- Action item:
Please restate the data word for word, in full.

*** Dataset records ***

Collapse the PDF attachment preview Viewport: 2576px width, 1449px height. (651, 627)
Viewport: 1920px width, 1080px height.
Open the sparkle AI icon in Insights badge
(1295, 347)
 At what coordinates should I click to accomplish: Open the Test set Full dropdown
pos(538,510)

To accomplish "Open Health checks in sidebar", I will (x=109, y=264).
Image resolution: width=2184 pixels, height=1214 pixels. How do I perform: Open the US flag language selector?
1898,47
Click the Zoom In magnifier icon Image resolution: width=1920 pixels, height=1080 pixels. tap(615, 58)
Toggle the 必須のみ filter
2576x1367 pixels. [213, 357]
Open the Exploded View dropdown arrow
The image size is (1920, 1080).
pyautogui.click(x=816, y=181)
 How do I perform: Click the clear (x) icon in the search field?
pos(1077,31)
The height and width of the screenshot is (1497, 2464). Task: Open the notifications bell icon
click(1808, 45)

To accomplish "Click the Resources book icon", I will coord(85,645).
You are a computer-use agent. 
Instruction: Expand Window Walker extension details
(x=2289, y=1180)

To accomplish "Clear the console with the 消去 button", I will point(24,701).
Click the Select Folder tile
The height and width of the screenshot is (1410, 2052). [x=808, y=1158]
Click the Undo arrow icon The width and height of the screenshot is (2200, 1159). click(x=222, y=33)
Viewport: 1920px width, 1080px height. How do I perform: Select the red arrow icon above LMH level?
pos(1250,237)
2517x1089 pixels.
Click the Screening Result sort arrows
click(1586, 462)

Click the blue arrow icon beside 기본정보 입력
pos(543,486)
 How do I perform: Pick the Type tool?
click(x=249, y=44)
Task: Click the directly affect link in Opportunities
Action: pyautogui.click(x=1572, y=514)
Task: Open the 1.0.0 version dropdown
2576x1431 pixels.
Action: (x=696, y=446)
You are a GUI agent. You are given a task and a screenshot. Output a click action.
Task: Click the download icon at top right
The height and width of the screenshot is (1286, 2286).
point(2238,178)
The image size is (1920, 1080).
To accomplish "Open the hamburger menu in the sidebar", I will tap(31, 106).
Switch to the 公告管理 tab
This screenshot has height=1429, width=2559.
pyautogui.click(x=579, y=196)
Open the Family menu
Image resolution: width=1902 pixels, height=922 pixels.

***

- Result of this task:
Collapse the PDF attachment preview Viewport: 2576px width, 1449px height. (651, 627)
Viewport: 1920px width, 1080px height.
Open the sparkle AI icon in Insights badge
(1295, 347)
 At what coordinates should I click to accomplish: Open the Test set Full dropdown
pos(538,510)

To accomplish "Open Health checks in sidebar", I will (x=109, y=264).
Image resolution: width=2184 pixels, height=1214 pixels. How do I perform: Open the US flag language selector?
1898,47
Click the Zoom In magnifier icon Image resolution: width=1920 pixels, height=1080 pixels. tap(615, 58)
Toggle the 必須のみ filter
2576x1367 pixels. [213, 357]
Open the Exploded View dropdown arrow
The image size is (1920, 1080).
pyautogui.click(x=816, y=181)
 How do I perform: Click the clear (x) icon in the search field?
pos(1077,31)
The height and width of the screenshot is (1497, 2464). Task: Open the notifications bell icon
click(1808, 45)

To accomplish "Click the Resources book icon", I will coord(85,645).
You are a computer-use agent. 
Instruction: Expand Window Walker extension details
(x=2289, y=1180)

To accomplish "Clear the console with the 消去 button", I will point(24,701).
Click the Select Folder tile
The height and width of the screenshot is (1410, 2052). [x=808, y=1158]
Click the Undo arrow icon The width and height of the screenshot is (2200, 1159). click(x=222, y=33)
Viewport: 1920px width, 1080px height. How do I perform: Select the red arrow icon above LMH level?
pos(1250,237)
2517x1089 pixels.
Click the Screening Result sort arrows
click(1586, 462)

Click the blue arrow icon beside 기본정보 입력
pos(543,486)
 How do I perform: Pick the Type tool?
click(x=249, y=44)
Task: Click the directly affect link in Opportunities
Action: pyautogui.click(x=1572, y=514)
Task: Open the 1.0.0 version dropdown
2576x1431 pixels.
Action: (x=696, y=446)
You are a GUI agent. You are given a task and a screenshot. Output a click action.
Task: Click the download icon at top right
The height and width of the screenshot is (1286, 2286).
point(2238,178)
The image size is (1920, 1080).
To accomplish "Open the hamburger menu in the sidebar", I will tap(31, 106).
Switch to the 公告管理 tab
This screenshot has height=1429, width=2559.
pyautogui.click(x=579, y=196)
Open the Family menu
Image resolution: width=1902 pixels, height=922 pixels.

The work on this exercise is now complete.